如何关联 R 中的多个子集
How to correlate multiple subsets in R
如何分别将 8 个子集与两个不同的因变量相关联?对于两个不同的子集,我一直得到相同的相关系数(下面的示例)。这是输入:
with(subset(mydata2, PARTYID_Strength = 1), cor.test(PARTYID_Strength,
mean.legit))
with(subset(mydata2, PARTYID_Strength = 1), cor.test(PARTYID_Strength,
mean.leegauthor))
with(subset(mydata2, PARTYID_Strength = 2), cor.test(PARTYID_Strength,
mean.legit))
with(subset(mydata2, PARTYID_Strength = 2), cor.test(PARTYID_Strength,
mean.leegauthor))
输出(我为 PARTY_Strength = 1 和 2 都得到了这个):
Pearson's product-moment correlation
data: PARTYID_Strength and mean.legit t = 3.1005, df = 607, p-value
= 0.002022 alternative hypothesis: true correlation is not equal to 0 95 percent confidence interval:
0.0458644 0.2023031 sample estimates:
cor
0.1248597
Pearson's product-moment correlation
data: PARTYID_Strength and mean.leegauthor t = 2.8474, df = 607,
p-value = 0.004557 alternative hypothesis: true correlation is not
equal to 0 95 percent confidence interval:
0.03568431 0.19250344 sample estimates:
cor
0.1148091
示例数据:
> dput(head(mydata2, 10))
``structure(list(PARTYID = c(1, 3, 1, 1, 1, 4, 3, 1, 1, 1), PARTYID_Other =
c("NA",
"NA", "NA", "NA", "NA", "Green", "NA", "NA", "NA", "NA"), PARTYID_Strength =
c(1,
7, 1, 2, 1, 8, 1, 6, 1, 1), PARTYID_Strength_Other = c("NA",
"NA", "NA", "NA", "NA", "Green", "NA", "NA", "NA", "NA"), THERM_Dem = c(80,
65, 85, 30, 76, 15, 55, 62, 90, 95), THERM_Rep = c(1, 45, 10,
5, 14, 14, 0, 4, 10, 3), Gender = c("Female", "Male", "Male",
"Female", "Female", "Male", "Male", "Female", "Female", "Male"

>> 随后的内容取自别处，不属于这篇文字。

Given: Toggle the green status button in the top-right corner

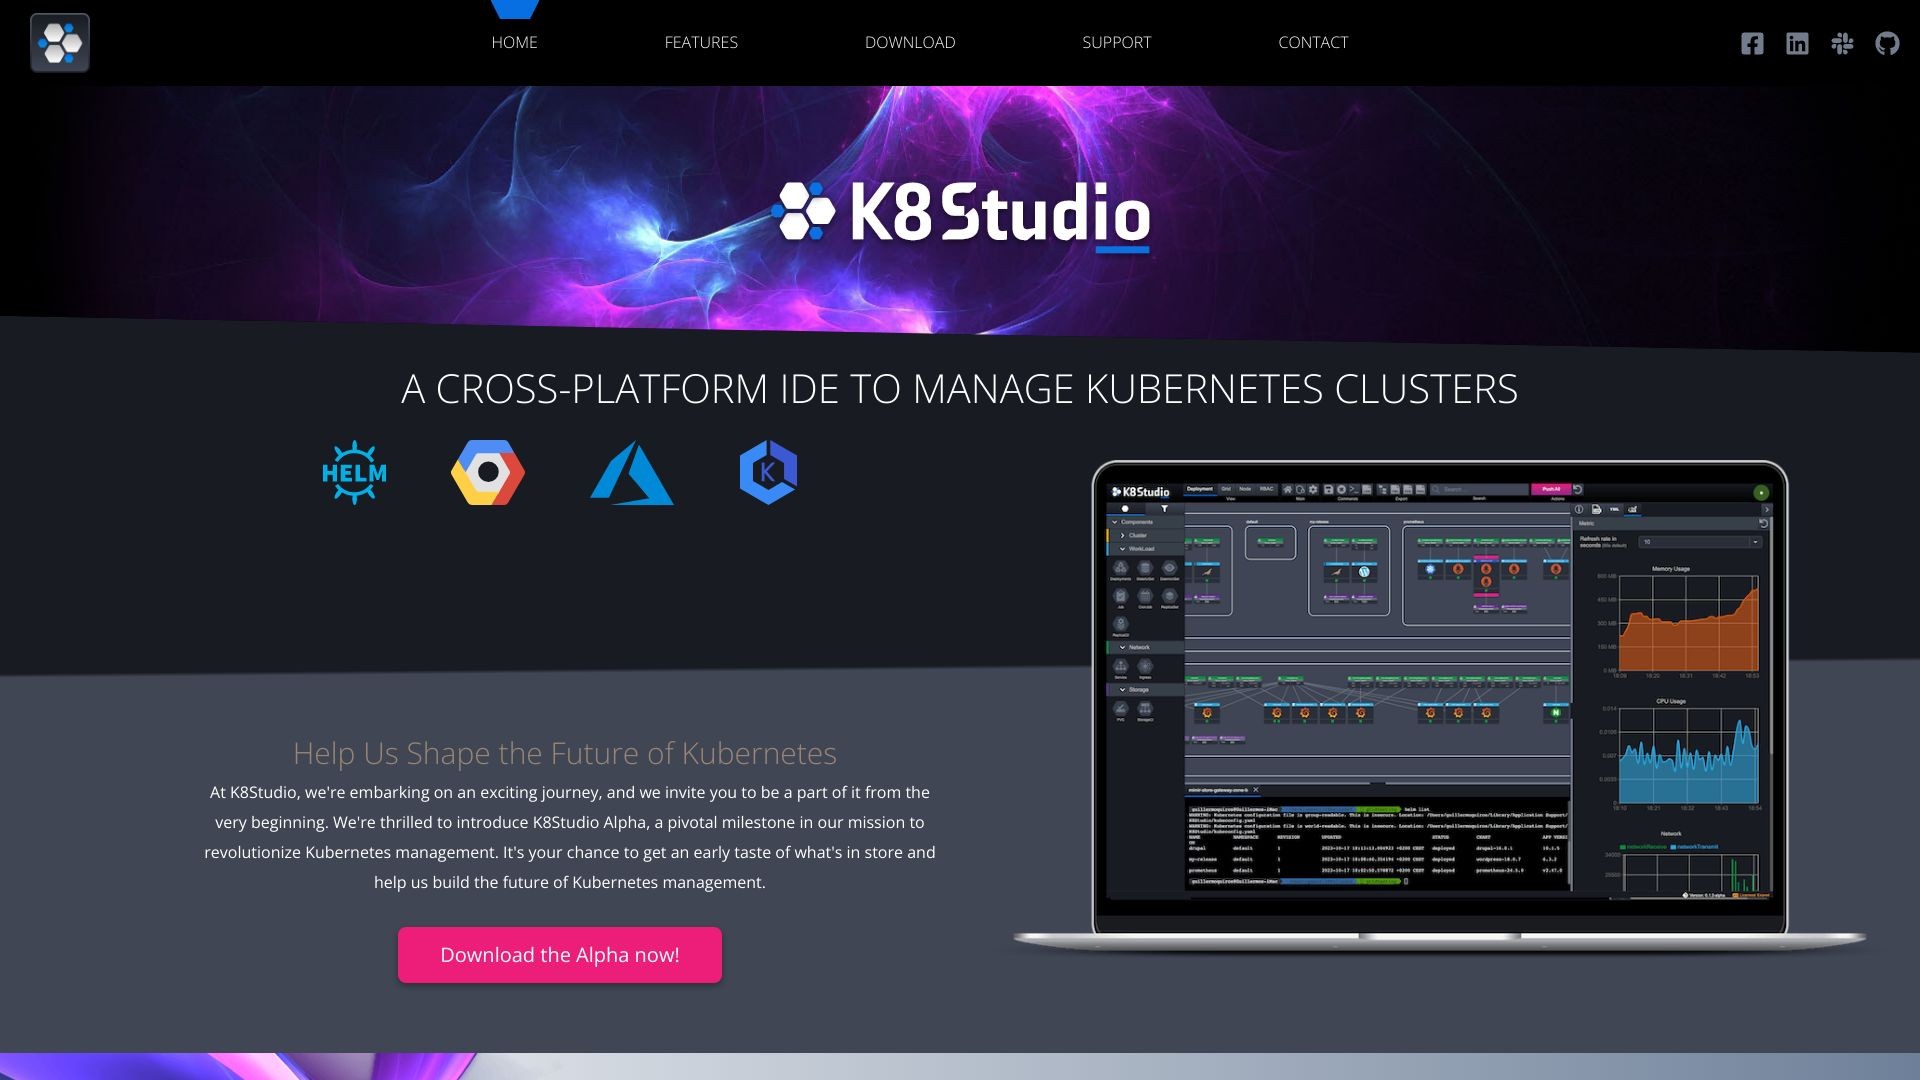Looking at the screenshot, I should tap(1762, 493).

), `MEAN Age` = c(29.5, 49.5, 29.5, 39.5, 29.5, 21, 39.5, 39.5,
29.5, 65), Age = c("25 - 34", "45 - 54", "25 - 34", "35 - 44",
"25 - 34", "18 - 24", "35 - 44", "35 - 44", "25 - 34", "65+"),
Ethnicity = c("White or Caucasian", "Asian or Asian American",
"White or Caucasian", "White or Caucasian", "Hispanic or Latino",
"White or Caucasian", "White or Caucasian", "White or Caucasian",
"White or Caucasian", "White or Caucasian"), Ethnicity_Other = c("NA",
"NA", "NA", "NA", "NA", "NA", "NA", "NA", "NA", "NA"), States = c("Texas",
"Texas", "Ohio", "Texas", "Puerto Rico", "New Hampshire",
"South Carolina", "Texas", "Texas", "Texas"), Education = c("Master's
degree",
"Bachelor's degree in college (4-year)", "Bachelor's degree in college (4-
year)",
"Master's degree", "Master's degree", "Less than high school degree",
"Some college but no degree", "Master's degree", "Master's degree",
"Some college but no degree"), `MEAN Income` = c(30000, 140000,
150000, 60000, 80000, 30000, 30000, 120000, 150000, 60000
), Income = c("Less than ,000", "0,001 to 0,000",
"More than 0,000", ",001 to ,000", ",001 to ,000",
"Less than ,000", "Less than ,000", "0,001 to 0,000",
"More than 0,000", ",001 to ,000"), mean.partystrength = c(3.875,
2.875, 2.375, 3.5, 2.625, 3.125, 3.375, 3.125, 3.25, 3.625
), mean.traitrep = c(2.5, 2.625, 2.25, 2.625, 2.75, 1.875,
2.75, 2.875, 2.75, 3), mean.traitdem = c(2.25, 2.625, 2.375,
2.75, 2.625, 2.125, 1.875, 3, 2, 2.5), mean.leegauthor = c(1,
2, 2, 4, 1, 4, 1, 1, 1, 1), mean.legit = c(1.71428571428571,
3.28571428571429, 2.42857142857143, 2.42857142857143, 2.14285714285714,
1.28571428571429, 1.42857142857143, 1.14285714285714, 2.14285714285714,
1.28571428571429)), row.names = c(NA, -10L), class = c("tbl_df",
"tbl", "data.frame"))``
谢谢!
为了 运行 测试,创建一个感兴趣列的向量,然后 sapply
每个列的匿名函数。
fixed <- "PARTYID_Strength"
cols <- c("mean.leegauthor", "mean.legit")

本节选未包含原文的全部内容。